■ **Entries shown**
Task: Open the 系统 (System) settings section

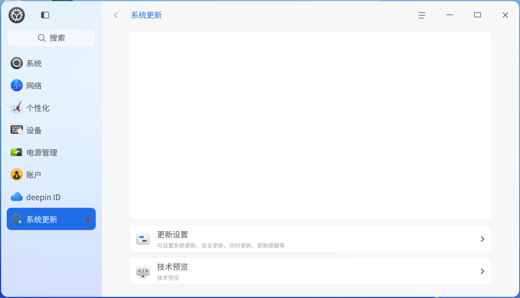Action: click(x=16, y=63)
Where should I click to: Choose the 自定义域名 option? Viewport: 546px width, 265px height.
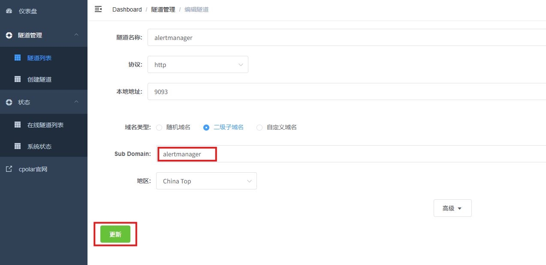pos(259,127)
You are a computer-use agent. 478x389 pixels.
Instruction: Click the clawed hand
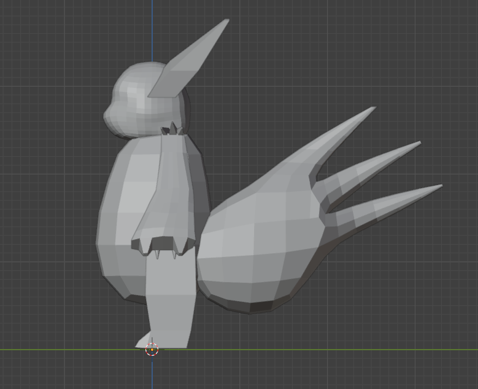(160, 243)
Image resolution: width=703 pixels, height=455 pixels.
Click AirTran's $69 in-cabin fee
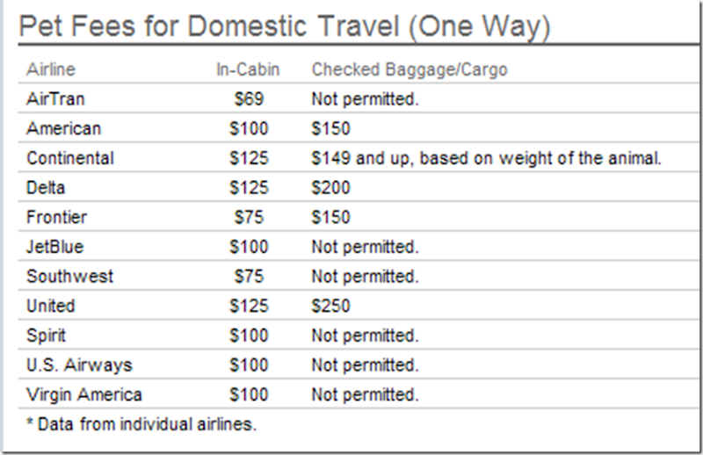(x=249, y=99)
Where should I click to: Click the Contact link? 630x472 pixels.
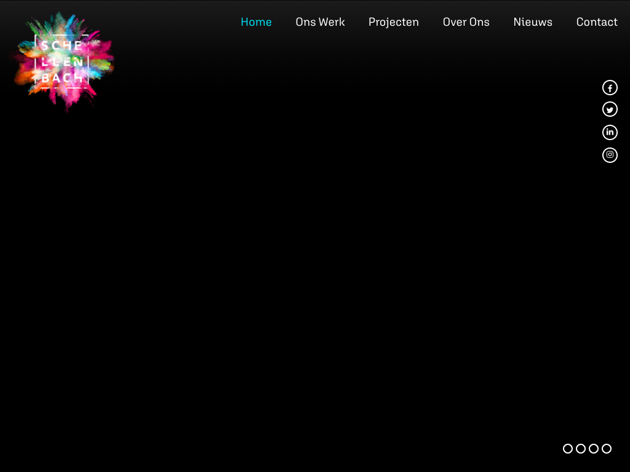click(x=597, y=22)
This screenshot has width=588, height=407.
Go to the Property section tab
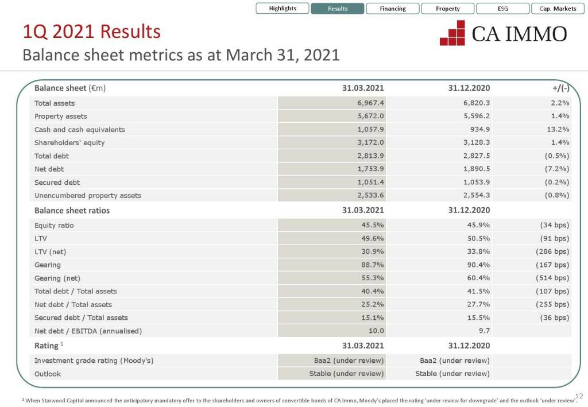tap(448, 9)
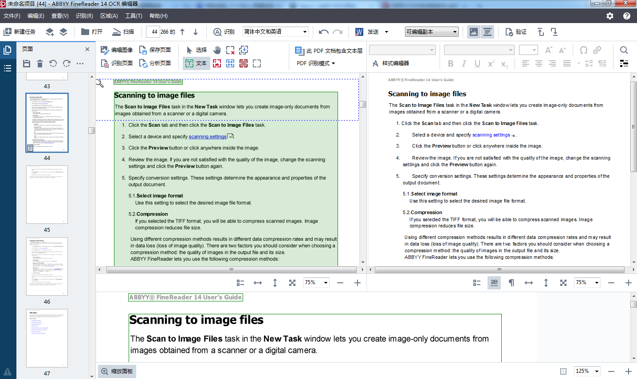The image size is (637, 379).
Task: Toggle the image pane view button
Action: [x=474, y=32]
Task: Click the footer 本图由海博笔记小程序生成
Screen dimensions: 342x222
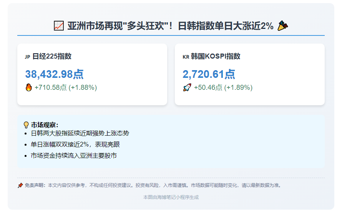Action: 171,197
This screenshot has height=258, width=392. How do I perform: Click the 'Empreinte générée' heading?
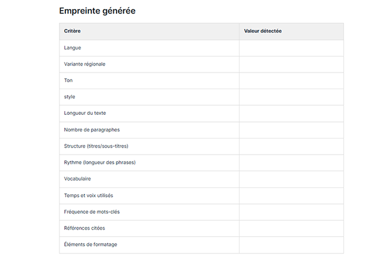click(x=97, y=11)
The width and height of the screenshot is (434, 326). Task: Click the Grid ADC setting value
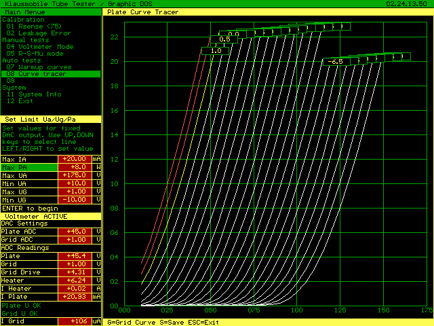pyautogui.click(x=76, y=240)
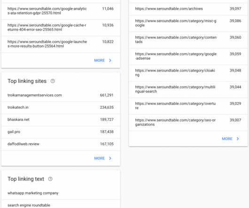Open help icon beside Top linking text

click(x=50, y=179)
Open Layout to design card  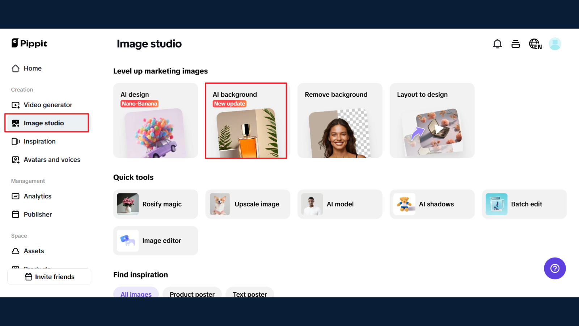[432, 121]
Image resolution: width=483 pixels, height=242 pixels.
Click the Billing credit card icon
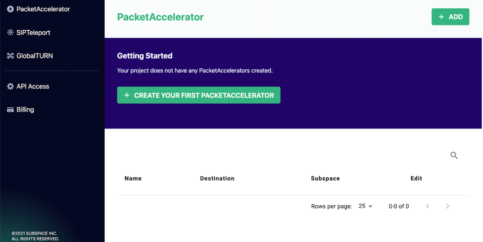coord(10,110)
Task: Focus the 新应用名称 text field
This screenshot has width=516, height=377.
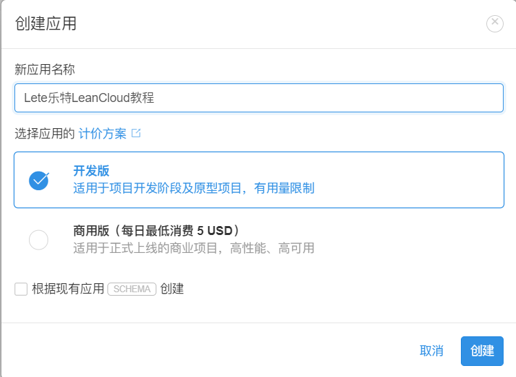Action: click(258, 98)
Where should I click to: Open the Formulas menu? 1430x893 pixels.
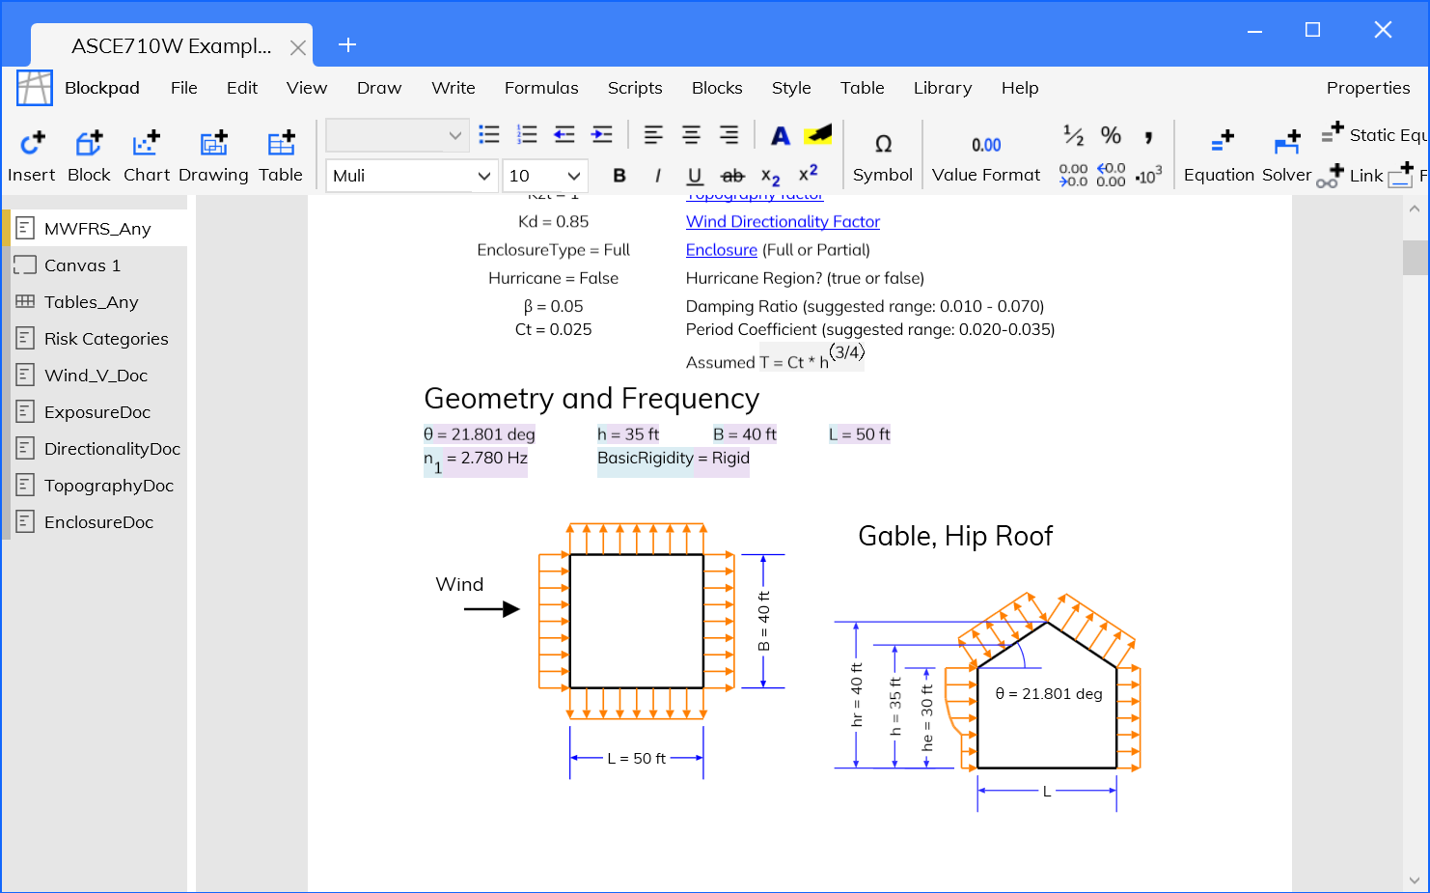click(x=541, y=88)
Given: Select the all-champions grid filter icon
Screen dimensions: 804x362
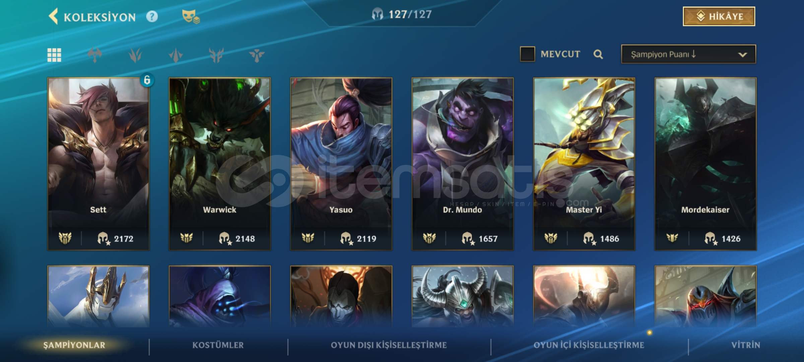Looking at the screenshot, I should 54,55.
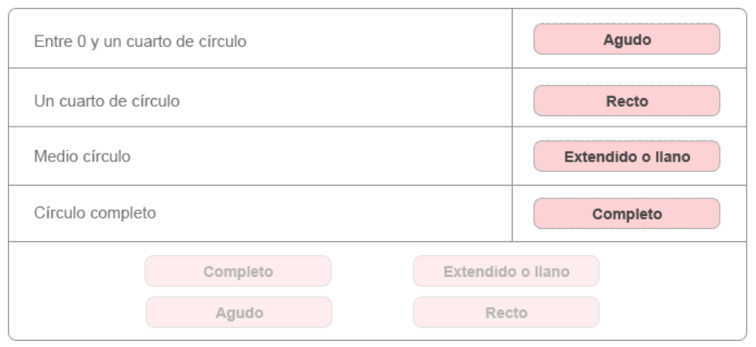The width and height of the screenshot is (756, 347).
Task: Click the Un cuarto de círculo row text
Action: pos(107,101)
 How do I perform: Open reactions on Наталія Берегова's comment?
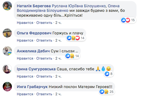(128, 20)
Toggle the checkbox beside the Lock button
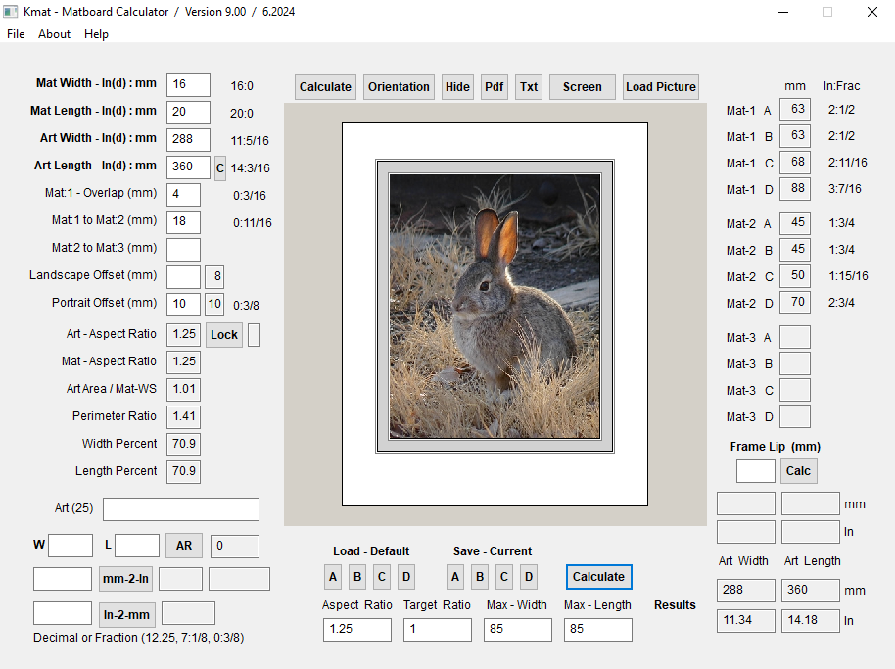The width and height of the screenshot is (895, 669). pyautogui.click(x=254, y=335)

■ **Task directions**
Write out each line exactly, from the one containing "Given: Select the" through the end of the entries, and skip the pictures.

■ **Exercise result**
Given: Select the all-champions grid filter icon
Screen dimensions: 804x362
Looking at the screenshot, I should 54,55.
The width and height of the screenshot is (756, 347).
Task: Click the Un cuarto de círculo row text
Action: pos(107,101)
 How do I perform: Open reactions on Наталія Берегова's comment?
(128, 20)
Toggle the checkbox beside the Lock button
The width and height of the screenshot is (895, 669). pyautogui.click(x=254, y=335)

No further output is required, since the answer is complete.